## What to do:
Exactly as they stand, copy the lines from the one containing "Image resolution: width=1160" to the final line of the data; leave out the pictures.

## Source data:
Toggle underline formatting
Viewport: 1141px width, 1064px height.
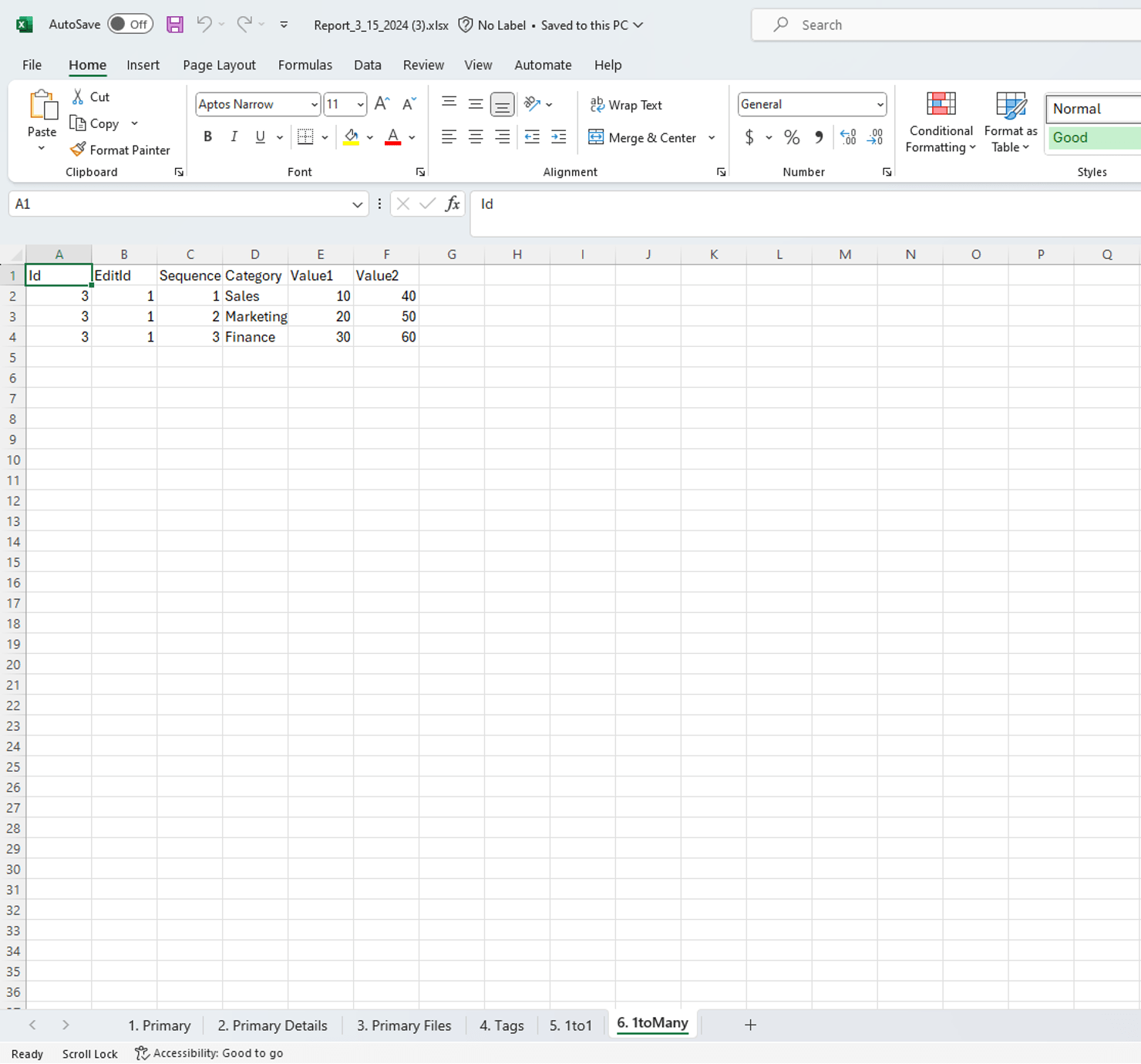click(259, 136)
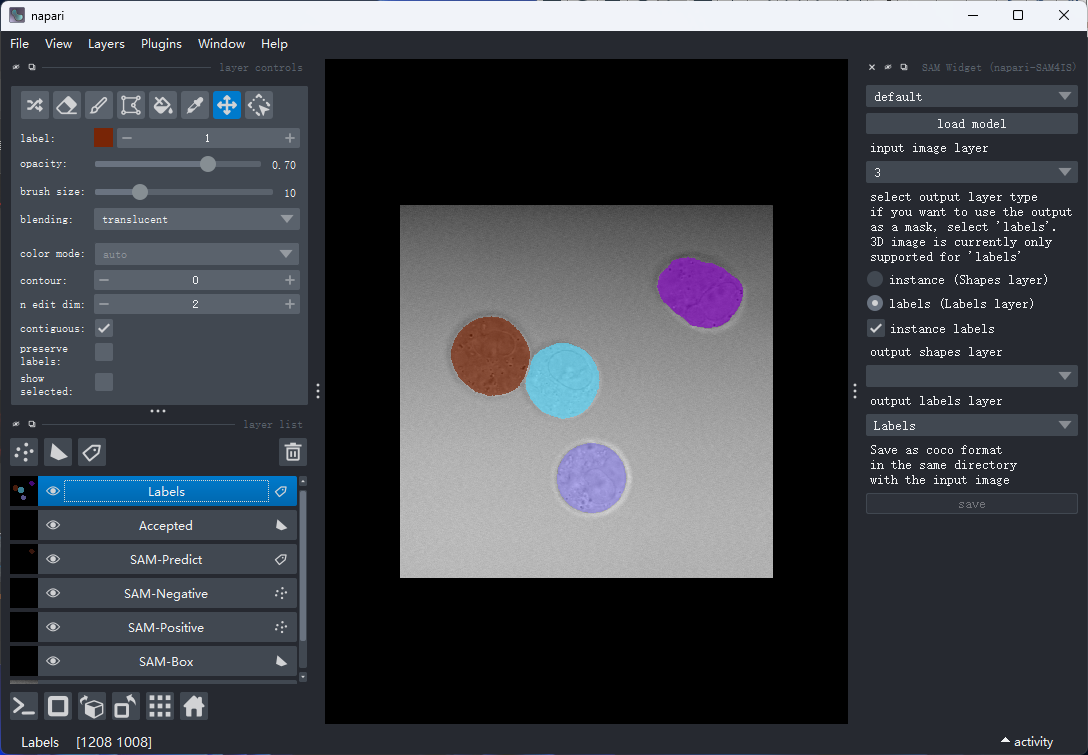Viewport: 1088px width, 755px height.
Task: Open the default model type dropdown
Action: [971, 96]
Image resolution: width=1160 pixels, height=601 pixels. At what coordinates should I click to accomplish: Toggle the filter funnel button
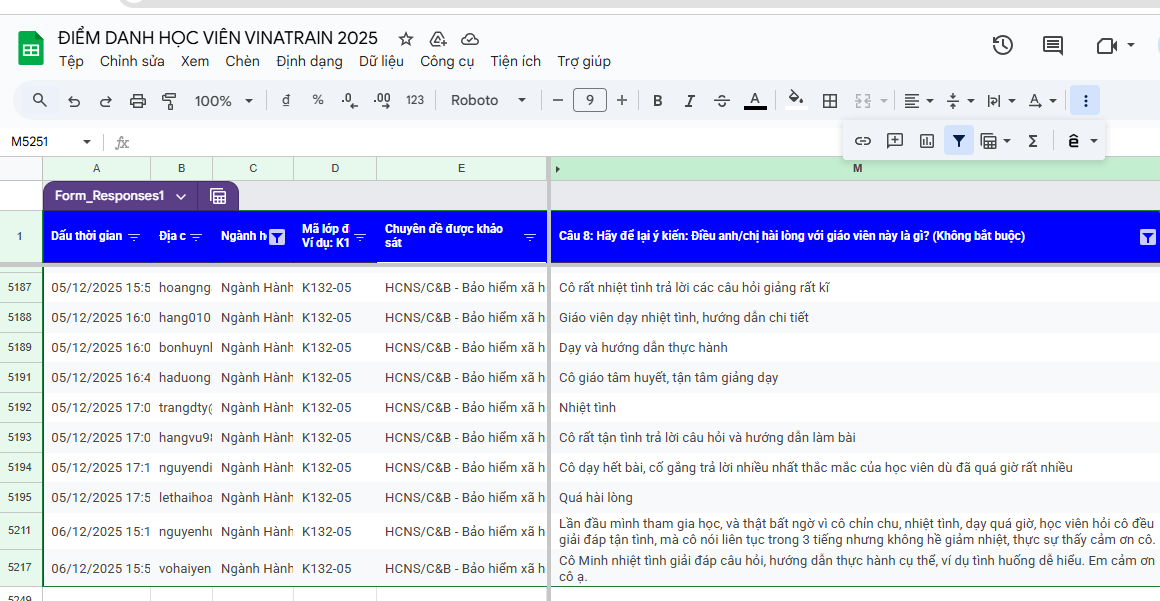point(959,141)
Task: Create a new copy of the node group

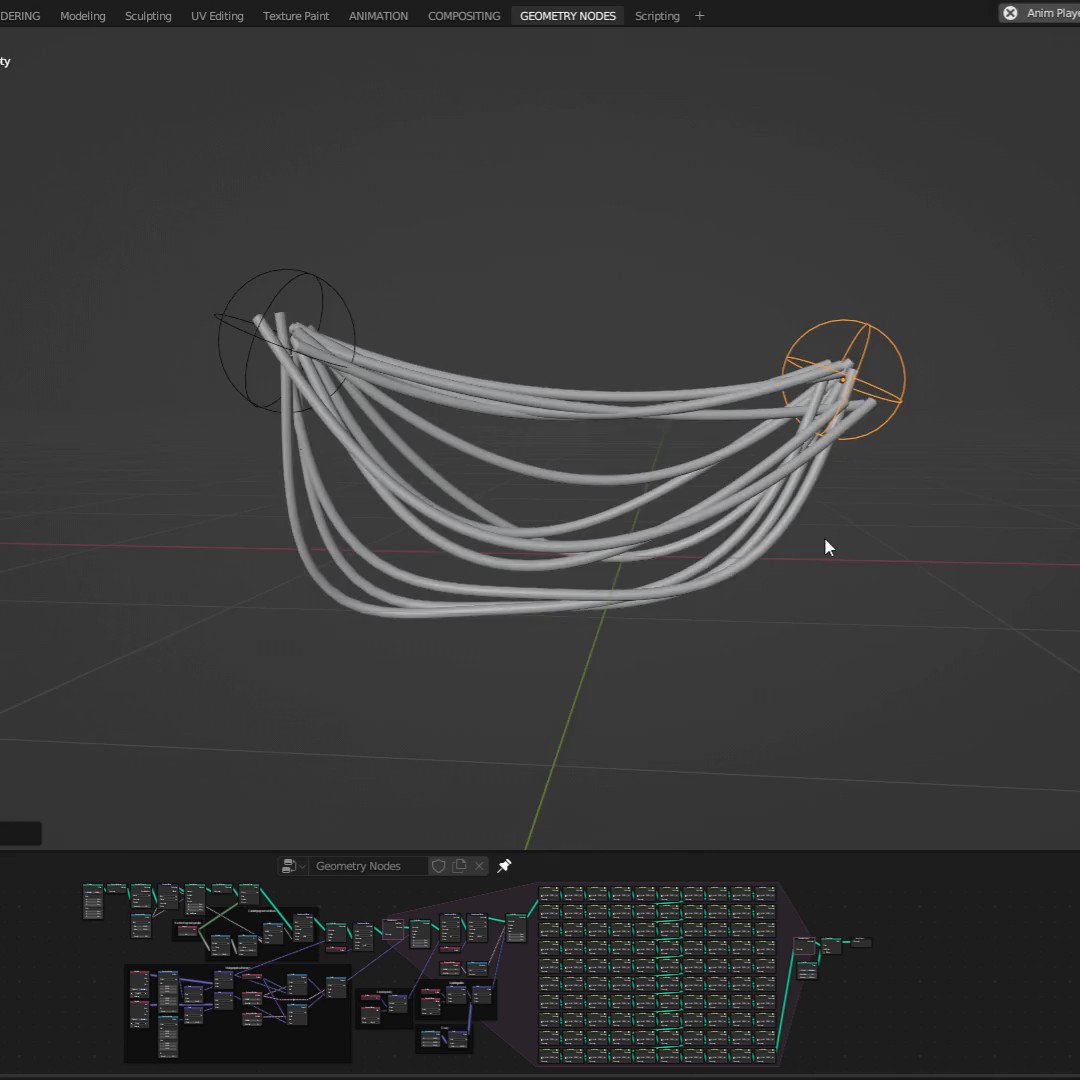Action: [x=459, y=866]
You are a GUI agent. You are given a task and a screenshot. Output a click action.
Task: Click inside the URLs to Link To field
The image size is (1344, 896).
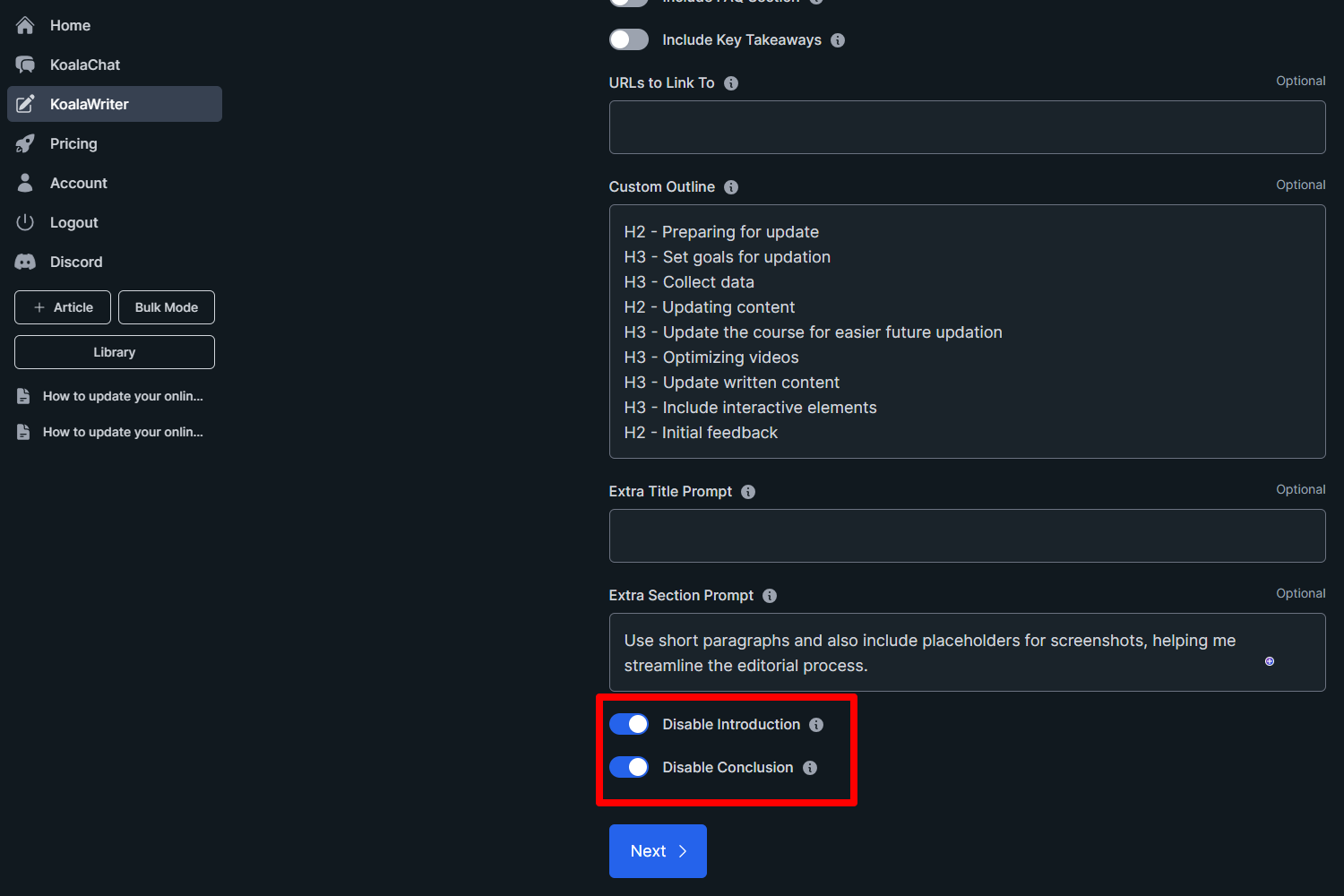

## Solution:
Image resolution: width=1160 pixels, height=601 pixels. At what coordinates should I click to accomplish: Toggle the filter funnel button
point(959,141)
Task: Create a new copy of the node group

Action: [x=459, y=866]
You are a GUI agent. You are given a task and a screenshot. Output a click action.
Task: Click inside the URLs to Link To field
The image size is (1344, 896).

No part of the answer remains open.